## CONSEGNA
Rispondi alle seguenti domande sull'estratto dedicato alla serie Arcadia riportato qui sotto.
1. Da che cosa vengono interrotte le emissioni della TV seguita da Arcadia?
2. Quale aspetto fondamentale del genere manca ad Arcadia secondo chi scrive?
3. A che cosa sono contrapposti i "tempi della guerra"?

## ESTRATTO DELLA PAGINA
Arcadia segue le emissioni di una omonima TV (un canale dallo stesso nome esiste peraltro nel mondo esteso, quindi non lasciatevi fuorviare) che, predicibilmente, vengono interrotte da forze esterne, di cui si accenna che il primo contatto con la Terra sia stato dovuto a interferenze facenti seguito alla scoperta di nuove tecnologie di comunicazione inter-universale (tu pensa).

La serie vendemmia elementi da vari capisaldi dell’analog 2018–2022: dal cosmic horror di Gemini Home Entertainment al formato di Local 58 (a sua volta ripreso più volte nella microstoria del genere), all’identity horror di Mandela Catalogue, allo short di EAS, alle ambientazioni ctonie di Sinkhole e, in parte, dell’ora tanto popolare Greylock, fino al door chill di DOORS. E questo solo per citare alcuni esempi.

In tale operazione di impollinazione, Chilling Abyss riesce piuttosto bene. La serie (ancora in fieri) intrattiene, spaventa, ed evoca sensazioni che cambiano di episodio in episodio, dall’atemporalità dello stile 2018 alle paure domestiche à la Skinamarink degli episodi più ispirati dalle estetiche degli anni ’20. Eppure, la sensazione di chi scrive è che Arcadia manchi di un aspetto fondamentale del genere (che questa assenza sia per errore o disegno non sta a me deciderlo): la liminalità. Guardando Arcadia non ci si trasporta mai davvero in una zona di confine tra senso e non-senso, luogo e non-luogo. Perché?

Io credo, modestamente e per quanto possa valere, che il punto non stia tanto nei meriti dell’opera in quanto tale, ma piuttosto nell’esperienza atomizzante dell’analog ai tempi della guerra. E quando dico “tempi della guerra” (o “delle guerre”, se preferite) li concepisco come opposti ai tempi della peste, la pandemia.

## DATI REGISTRATI
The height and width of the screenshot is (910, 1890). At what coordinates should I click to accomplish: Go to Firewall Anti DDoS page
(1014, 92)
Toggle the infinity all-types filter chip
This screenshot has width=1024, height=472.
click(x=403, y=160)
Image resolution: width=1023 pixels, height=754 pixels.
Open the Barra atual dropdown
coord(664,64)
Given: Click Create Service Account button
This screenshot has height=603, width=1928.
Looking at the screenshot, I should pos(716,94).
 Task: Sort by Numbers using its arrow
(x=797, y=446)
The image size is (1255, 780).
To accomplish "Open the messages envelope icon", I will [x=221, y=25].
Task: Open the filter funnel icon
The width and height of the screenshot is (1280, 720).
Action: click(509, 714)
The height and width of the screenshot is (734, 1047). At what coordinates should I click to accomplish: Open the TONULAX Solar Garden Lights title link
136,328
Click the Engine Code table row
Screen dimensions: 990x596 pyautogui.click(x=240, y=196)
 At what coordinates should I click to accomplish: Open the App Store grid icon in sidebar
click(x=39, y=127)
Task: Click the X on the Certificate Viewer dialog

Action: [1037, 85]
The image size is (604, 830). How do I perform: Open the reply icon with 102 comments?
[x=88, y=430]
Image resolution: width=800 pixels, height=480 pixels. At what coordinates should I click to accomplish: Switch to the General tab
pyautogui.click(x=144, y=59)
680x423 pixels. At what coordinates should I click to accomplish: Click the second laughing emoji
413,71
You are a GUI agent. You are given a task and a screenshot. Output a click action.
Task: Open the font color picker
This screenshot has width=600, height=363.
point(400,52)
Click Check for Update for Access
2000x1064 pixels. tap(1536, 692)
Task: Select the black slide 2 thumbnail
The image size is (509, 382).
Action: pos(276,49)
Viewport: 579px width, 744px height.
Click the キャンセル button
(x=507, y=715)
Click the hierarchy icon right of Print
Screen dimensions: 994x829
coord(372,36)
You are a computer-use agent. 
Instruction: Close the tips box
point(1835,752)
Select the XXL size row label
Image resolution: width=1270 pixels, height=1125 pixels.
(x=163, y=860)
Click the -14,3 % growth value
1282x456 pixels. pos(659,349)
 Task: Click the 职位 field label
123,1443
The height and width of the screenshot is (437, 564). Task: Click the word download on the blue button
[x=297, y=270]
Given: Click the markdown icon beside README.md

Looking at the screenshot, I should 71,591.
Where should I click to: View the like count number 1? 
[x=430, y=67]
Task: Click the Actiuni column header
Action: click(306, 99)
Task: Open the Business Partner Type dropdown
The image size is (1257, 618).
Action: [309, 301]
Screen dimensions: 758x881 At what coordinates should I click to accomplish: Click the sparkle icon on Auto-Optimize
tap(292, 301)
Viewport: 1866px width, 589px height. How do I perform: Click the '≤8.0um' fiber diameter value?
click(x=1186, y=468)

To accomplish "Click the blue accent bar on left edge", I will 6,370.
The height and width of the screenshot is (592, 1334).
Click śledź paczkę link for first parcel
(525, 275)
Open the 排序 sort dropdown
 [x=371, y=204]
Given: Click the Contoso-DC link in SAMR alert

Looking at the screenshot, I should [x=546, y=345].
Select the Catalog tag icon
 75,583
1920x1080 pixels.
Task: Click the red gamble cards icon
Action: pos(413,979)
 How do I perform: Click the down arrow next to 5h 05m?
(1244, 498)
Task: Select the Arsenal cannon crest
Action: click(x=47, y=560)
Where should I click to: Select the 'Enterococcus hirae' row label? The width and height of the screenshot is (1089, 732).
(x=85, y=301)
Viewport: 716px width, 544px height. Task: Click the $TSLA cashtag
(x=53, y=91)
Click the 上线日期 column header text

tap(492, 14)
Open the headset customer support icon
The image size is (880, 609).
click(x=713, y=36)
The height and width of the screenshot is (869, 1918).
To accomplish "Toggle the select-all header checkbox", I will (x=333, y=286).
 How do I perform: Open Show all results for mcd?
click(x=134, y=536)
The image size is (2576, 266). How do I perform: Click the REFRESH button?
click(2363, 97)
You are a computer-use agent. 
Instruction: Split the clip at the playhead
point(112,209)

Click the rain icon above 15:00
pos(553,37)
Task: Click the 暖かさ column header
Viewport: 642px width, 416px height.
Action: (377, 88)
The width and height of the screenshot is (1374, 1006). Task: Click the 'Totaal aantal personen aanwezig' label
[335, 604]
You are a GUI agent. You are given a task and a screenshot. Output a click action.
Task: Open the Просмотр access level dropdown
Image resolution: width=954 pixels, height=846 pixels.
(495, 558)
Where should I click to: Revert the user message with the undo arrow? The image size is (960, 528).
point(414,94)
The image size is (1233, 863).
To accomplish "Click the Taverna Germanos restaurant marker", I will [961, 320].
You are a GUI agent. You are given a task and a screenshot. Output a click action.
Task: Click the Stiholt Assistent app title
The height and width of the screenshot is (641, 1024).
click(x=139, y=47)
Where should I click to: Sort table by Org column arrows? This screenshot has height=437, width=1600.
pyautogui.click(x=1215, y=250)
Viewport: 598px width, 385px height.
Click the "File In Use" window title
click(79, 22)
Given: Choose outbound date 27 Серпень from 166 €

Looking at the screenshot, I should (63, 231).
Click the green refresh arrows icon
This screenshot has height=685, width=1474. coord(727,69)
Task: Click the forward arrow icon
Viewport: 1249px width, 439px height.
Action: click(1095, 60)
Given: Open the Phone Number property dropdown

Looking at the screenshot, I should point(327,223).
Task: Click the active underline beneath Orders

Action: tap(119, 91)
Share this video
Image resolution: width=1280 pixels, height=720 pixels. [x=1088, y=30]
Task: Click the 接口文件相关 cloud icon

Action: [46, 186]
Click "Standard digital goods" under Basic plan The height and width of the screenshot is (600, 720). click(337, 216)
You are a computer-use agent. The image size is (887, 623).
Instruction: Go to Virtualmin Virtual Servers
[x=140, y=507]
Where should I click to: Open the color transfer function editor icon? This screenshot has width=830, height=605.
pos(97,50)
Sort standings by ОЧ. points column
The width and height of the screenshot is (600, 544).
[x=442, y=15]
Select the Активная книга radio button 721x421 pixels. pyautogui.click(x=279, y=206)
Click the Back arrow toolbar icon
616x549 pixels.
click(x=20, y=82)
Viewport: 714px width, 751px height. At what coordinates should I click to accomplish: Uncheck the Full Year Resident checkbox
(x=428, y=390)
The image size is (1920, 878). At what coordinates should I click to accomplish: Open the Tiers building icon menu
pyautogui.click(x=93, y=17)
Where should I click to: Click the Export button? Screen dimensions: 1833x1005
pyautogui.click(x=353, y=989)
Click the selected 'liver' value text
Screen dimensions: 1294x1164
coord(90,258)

## RISPOSTA
1. Da forze esterne.
2. La liminalità.
3. Ai tempi della peste, cioè la pandemia.